Sometimes I want to quickly load a data file into a SQL Server table, and one of my favorite methods is using the BULK INSERT statement. Yes, I’m also a fan of SSIS (SQL Server Integration Services) and it’s forerunner DTS, as well as the BCP executable. If nothing else, file this under TIMTOWTDI (There Is More Than One Way To Do It) because I’m not trying to convince anyone of what method is best. However, sometimes there are situations where I want or need to do something in T-SQL rather than using other available options. I’m also not going into a lot of BULK INSERT details here and many aspects are kept simple to avoid deviations.

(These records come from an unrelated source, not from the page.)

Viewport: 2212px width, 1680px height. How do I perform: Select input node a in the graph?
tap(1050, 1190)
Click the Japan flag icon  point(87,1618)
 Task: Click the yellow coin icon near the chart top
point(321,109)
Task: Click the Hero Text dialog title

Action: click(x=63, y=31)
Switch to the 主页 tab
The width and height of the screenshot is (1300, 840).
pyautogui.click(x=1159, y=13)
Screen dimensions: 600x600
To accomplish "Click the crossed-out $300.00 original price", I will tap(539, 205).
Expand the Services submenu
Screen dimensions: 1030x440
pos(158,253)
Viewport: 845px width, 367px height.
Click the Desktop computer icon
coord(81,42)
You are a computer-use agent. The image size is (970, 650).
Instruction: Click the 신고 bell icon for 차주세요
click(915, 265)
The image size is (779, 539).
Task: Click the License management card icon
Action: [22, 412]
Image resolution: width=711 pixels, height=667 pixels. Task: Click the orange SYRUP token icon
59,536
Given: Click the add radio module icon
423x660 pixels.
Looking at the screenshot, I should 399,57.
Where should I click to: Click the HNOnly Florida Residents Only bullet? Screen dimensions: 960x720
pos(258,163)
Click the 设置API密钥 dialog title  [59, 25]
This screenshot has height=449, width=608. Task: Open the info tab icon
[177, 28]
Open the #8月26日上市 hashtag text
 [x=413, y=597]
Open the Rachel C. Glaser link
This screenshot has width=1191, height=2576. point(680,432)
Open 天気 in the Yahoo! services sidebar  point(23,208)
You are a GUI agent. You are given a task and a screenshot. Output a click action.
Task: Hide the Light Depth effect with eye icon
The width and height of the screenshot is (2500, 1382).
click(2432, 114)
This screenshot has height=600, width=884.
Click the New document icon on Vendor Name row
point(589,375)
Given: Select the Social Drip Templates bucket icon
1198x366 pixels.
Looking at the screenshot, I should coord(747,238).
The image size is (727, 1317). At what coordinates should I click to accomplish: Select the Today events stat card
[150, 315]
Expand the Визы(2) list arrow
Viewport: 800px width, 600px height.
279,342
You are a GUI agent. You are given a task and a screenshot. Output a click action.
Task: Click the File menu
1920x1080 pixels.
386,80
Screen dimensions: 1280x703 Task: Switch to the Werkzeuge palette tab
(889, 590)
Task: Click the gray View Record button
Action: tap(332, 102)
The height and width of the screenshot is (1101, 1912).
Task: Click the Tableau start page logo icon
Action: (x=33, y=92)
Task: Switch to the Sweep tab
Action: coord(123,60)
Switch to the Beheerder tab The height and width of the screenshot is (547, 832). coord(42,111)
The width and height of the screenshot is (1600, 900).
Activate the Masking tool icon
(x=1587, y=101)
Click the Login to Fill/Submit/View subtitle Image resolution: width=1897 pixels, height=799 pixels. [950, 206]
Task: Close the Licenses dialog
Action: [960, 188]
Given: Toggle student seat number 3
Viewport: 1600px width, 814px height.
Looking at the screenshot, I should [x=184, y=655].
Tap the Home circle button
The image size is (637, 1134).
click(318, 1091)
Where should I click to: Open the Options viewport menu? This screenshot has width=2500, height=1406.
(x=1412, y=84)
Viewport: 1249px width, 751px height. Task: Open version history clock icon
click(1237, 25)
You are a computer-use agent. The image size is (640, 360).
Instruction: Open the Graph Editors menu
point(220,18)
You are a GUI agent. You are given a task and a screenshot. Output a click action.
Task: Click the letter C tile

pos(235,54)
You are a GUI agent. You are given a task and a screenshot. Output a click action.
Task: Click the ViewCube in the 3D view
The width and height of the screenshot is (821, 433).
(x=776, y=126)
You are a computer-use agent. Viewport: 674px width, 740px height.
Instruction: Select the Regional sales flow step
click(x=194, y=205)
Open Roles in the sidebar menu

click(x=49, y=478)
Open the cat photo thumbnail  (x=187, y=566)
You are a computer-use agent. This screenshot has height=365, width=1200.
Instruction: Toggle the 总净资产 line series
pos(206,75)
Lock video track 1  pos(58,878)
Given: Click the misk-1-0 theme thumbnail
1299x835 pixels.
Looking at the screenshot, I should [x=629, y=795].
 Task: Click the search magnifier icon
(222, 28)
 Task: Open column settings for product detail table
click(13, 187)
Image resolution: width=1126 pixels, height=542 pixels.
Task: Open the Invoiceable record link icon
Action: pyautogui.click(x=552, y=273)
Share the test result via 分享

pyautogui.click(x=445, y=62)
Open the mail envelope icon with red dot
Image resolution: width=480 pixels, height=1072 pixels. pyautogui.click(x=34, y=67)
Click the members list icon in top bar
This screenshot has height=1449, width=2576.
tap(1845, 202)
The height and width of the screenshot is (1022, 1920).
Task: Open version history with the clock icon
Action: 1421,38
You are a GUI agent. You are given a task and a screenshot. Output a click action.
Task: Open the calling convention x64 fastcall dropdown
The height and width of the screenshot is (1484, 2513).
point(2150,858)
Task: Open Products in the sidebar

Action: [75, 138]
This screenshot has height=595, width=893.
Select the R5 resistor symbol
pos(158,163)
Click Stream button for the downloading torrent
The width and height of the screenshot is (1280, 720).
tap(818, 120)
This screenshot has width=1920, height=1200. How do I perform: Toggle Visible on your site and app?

Now, using BULK INSERT to load data into a table seems acceptable enough, but why would I want to use it with a view? Well, one day I wanted to load a data file with columns that didn’t match the underlying table. I also didn’t want to mess around with creating a format file. So I created a view on the underlying table containing only columns that were in the data file, then did a simple BULK INSERT into the view, and it worked! This left me wondering if I could also use this technique for generating the file’s line number of each row. That’s what I’ll demonstrate here.
To start, we’ll create a database, table, and view into which we can BULK INSERT a file’s contents.
CREATE DATABASE TestBIV ; USE TestBIV ; CREATE TABLE TestBulkInsert ( LineNumber INT IDENTITY(1,1) NOT NULL , RowData VARCHAR(100) ) ; CREATE VIEW vTestBulkInsert AS SELECT RowData FROM TestBulkInsert ;
The file that we’ll load just has one column of less than 100 characters of text data. That’s what we’ll load into the “RowData” column of the “TestBulkInsert” table. That table has an integer “LineNumber” column with the IDENTITY property that will start off at 1 and will increment by 1 for each row inserted. I created a file named “RowsSixteenK.txt” and saved it to the C:\Temp folder. This file is available in the zip file mentioned at the end of this post and it contains 16,000 rows. Each row has the line number prefixed to a string of characters; this let me verify that the “LineNumber” integer value generated by the IDENTITY property matched the actual line number of the row in the file. Below is the statement to load the file.
TRUNCATE TABLE TestBIV.dbo.TestBulkInsert ; BULK INSERT TestBIV.dbo.vTestBulkInsert FROM 'C:\Temp\RowsSixteenK.txt' WITH (BATCHSIZE = 8000 , TABLOCK) ;
Nothing has been loaded into the table yet, so the TRUNCATE isn’t needed unless you want to reload the file. TRUNCATE is used instead of DELETE so that the seed to the IDENTITY will be reset and values for LineNumber will start at 1 if data is reloaded. If DELETE is used then the LineNumber values will continue from the prior load. Also note that I specified a BATCHSIZE value of 8000 rows. If this is not specified then all the rows are loaded as one batch. Since there are 16,000 rows in the data file, this breaks the load into two batches. The optimal value to use varies among situations, it’s just a value I used here for demonstration purposes.
With the data file loaded into the table, a query showed that “LineNumber” column values were generated that matched the line number of the data file.
As mentioned above, a zip file with the T-SQL source code used in this demonstration, as well as a file with 16,000 rows of data for inserting, is here if you want to try this yourself (with the usual disclaimer of no guarantees, don’t blindly use this on a production system, etc).